Pedro Sanchez’s pronouncement – which has been rejected by pro-independence Catalan politicians – came after the Spanish congress approved reform striking down the crime of sedition.

The move will benefit the Catalan leaders who were placed behind bars for their part in the 2017 referendum, which was held without Spanish government consent.

The crime of misuse of public funds, which pro-independence leaders were also charged with after the referendum, will also be revised down as long as the money was not used for personal gain.

Sanchez has faced fierce criticism from the right for the move, with even some of his left-wing allies accusing him of “negotiating with criminals over their own punishment”.

But the Spanish Socialist Workers' Party (PSOE) prime minister suggested it had brought an end to the idea of Catalan independence.

“[The] independence push is over, and nowadays there is coexistence and compliance with the Spanish constitution,” he said.

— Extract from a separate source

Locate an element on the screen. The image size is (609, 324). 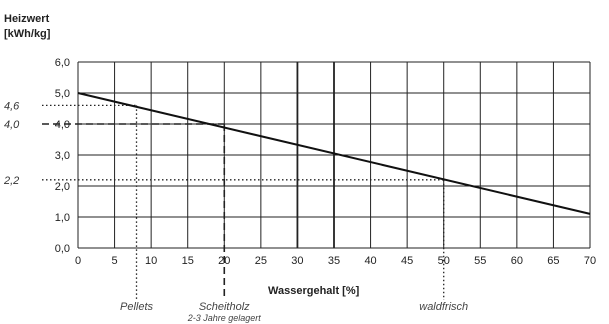
y-tick-label: 6,0 is located at coordinates (62, 63).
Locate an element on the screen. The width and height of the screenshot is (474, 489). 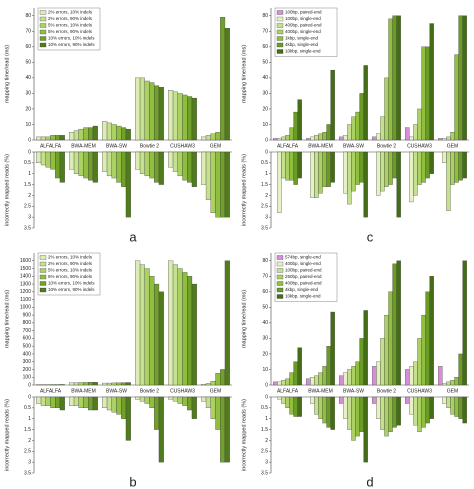
y-tick-label: 80 is located at coordinates (28, 16).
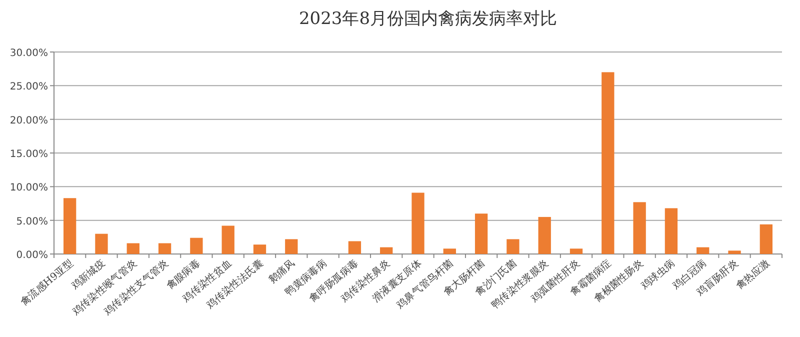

The Catalan News agency, owned by the regional government, quoted Sanchez as saying that Spain cannot tolerate "returning to past debates”, and ruling out an independence referendum in perpetuity.

"Not only because the Spanish constitution says so, but because we want to look for solutions that stop the bleeding," he said at an EU summit.

The National:

However, Catalan president Pere Aragonès (above), who represents the left-wing, pro-independence ERC, rejected the idea that the push to become a separate nation had ended.

"If someone believes that because we have reached some deals, it means we have given up on our convictions, it shows that they do not understand what is going on in Catalonia," Aragonès said.

On September 11 – Catalonia's national day – around 150,000 people marched in Barcelona for Catalan independence. This was far down on the estimated one million which marched through the city in 2017, one month ahead of the referendum. 

Under the Spanish constitution, which was adopted in a landslide national referendum in 1978 after the end of the fascist Franco era, one part of the country does not have the right to hold a vote on whether or not to secede.